---------- Extrait fourni

Je n’ai pas voulu mettre en scène des soldats ou des bourreaux professionnels, mais des gens de la rue, des gens comme moi ; car un romain en armure me dédouanerait de toute complicité, par une mise à distance immédiate ! Qu’un bourreau puisse être moi, me pousse à réfléchir sur ma responsabilité d’homme pêcheur, et sur le rôle que j’aurais choisi entre celui qui fouette, ridiculise et crucifie, et le croyant qui pleure et rend au Corps abîmé du Sauveur le respect dû…

J’ai voulu fuir tout manichéisme, car ne sommes-nous pas alternativement l’un et l’autre ?

D’ailleurs, dans mon projet, le rôle du bourreau et du pleurant est même parfois incarné par le même acteur ! Je pense par exemple à l’un d’eux, Basile, qui arrache au Sauveur son vêtement en riant, ou élève la Croix sous sa capuche bleue. Mais après la Mort, on retrouve ce pêcheur pénitent- que je pourrais être- recueillant à bout de bras le corps de Jésus à la descente de croix, et qui fixe ce visage aux lèvres bleuies par la mort. Il semble subitement tout comprendre. Enfin, cet ancien tortionnaire dépose avec dévotion et recueillement dans le tombeau le corps du Fils de Dieu, lui qui est allé jusqu’au bout du don de lui-même.

La peinture seule me permet de mettre en image mon désir : rapprocher le corps de ces jeunes acteurs, qui pour la plupart sont loin de l’église, du Corps de Jésus, comme une prière qui anticipe LA rencontre que chacun d’eux et de nous connaîtrons à notre arrivée dans l’autre monde.

--------------------
---------- Données fournies

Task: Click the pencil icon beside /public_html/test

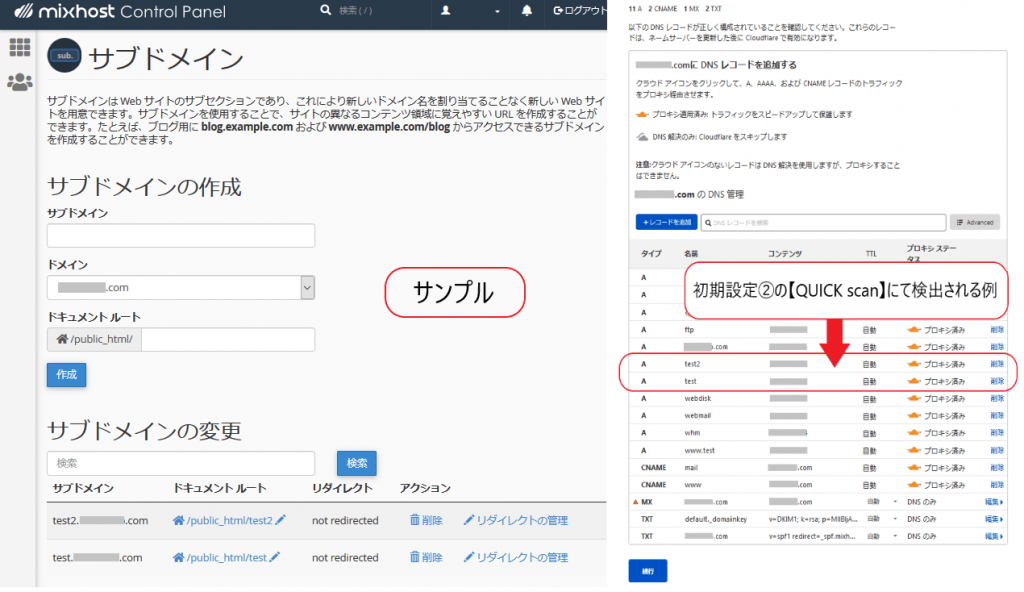Action: click(274, 557)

--------------------

* Consigne 1 *
Mettez en anglais cette phrase de l'extrait fourni : « J’ai voulu fuir tout manichéisme, car ne sommes-nous pas alternativement l’un et l’autre ? »
* Consigne 2 *
Dans l'extrait fourni, recopiez le passage qui va de « D’ailleurs, dans mon » jusqu'à « don de lui-même. » inclus.

* Corrigé 1 *
I wanted to avoid all Manichaeism, for are we not alternately the one and the other?

* Corrigé 2 *
D’ailleurs, dans mon projet, le rôle du bourreau et du pleurant est même parfois incarné par le même acteur ! Je pense par exemple à l’un d’eux, Basile, qui arrache au Sauveur son vêtement en riant, ou élève la Croix sous sa capuche bleue. Mais après la Mort, on retrouve ce pêcheur pénitent- que je pourrais être- recueillant à bout de bras le corps de Jésus à la descente de croix, et qui fixe ce visage aux lèvres bleuies par la mort. Il semble subitement tout comprendre. Enfin, cet ancien tortionnaire dépose avec dévotion et recueillement dans le tombeau le corps du Fils de Dieu, lui qui est allé jusqu’au bout du don de lui-même.